Every year, University of Arkansas residence halls produce more than 200,000 pounds of food waste. “That’s a conservative estimate, and more than 90 percent of it is post-consumer food waste – items that students put on their trays but didn’t eat,” said Zoe Teague, an honors environmental, soil and water science major in Bumpers College of Agricultural, Food and Life Sciences and member of the Honors College. Zoe has played a leading role in the effort to turn food scraps into rich compost using two 5-foot-wide by 4 ½-foot-high Earth Tubs located at the University of Arkansas Agricultural Research and Extension Center. As a final step in recycling, the compost will be applied to experimental plots at the center.
“We’re looking to cut our landfill waste in half,” Zoe said, “and our long-term hope is to save money. It’s not going to get any cheaper to throw food away and ship it out to the Tontitown landfill.”

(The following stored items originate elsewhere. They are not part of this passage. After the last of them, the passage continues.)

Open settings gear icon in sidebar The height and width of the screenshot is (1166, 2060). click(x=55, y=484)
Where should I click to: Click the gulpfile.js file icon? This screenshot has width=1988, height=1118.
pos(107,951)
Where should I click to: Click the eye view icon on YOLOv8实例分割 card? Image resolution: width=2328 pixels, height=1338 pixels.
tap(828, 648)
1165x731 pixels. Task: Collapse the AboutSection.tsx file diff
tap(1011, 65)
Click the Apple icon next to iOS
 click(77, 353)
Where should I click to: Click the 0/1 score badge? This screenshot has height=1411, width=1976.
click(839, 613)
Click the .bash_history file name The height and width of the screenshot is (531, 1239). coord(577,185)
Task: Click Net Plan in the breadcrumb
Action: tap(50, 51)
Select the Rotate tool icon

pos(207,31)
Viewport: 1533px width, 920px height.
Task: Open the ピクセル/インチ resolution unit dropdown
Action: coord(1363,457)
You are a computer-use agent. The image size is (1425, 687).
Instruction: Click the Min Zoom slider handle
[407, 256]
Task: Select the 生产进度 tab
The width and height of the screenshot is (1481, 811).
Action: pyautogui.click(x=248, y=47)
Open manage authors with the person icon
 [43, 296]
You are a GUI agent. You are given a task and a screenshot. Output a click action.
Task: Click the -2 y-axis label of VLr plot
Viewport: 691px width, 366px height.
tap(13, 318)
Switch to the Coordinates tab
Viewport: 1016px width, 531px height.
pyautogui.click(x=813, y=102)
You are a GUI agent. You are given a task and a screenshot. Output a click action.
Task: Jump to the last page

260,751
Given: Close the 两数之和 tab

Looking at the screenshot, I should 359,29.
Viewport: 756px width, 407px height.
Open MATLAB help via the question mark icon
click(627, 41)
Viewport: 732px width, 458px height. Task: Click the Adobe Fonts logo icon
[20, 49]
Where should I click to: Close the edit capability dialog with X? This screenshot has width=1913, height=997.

The campus composting project provides a case study in interdisciplinary collaboration, ranging from Chartwells Food Service, which will collect and pulp the food waste, to the Fay Jones School of Architecture materials shop, which will contribute sawdust to temper the compost. The Division of Agriculture, Facilities Management, the Office of the Provost, the Associated Student Government, and the Residents’ Interhall Congress have also provided support for the project. Looking back, Zoe said she is especially heartened by the unanimous support from student groups who voted to fund the project. “Students do care about sustainability,” she said. “We want to make our campus greener, and we’ve shown it with this project.”
Under the direction of honors faculty mentor Jennie Popp, a professor of agricultural economics and agribusiness, Zoe is documenting the composting project for her honors thesis, which will include a full cost-benefit analysis and a business plan. “I’m hoping that my thesis will provide a model for other institutions that want to start similar programs,” she said.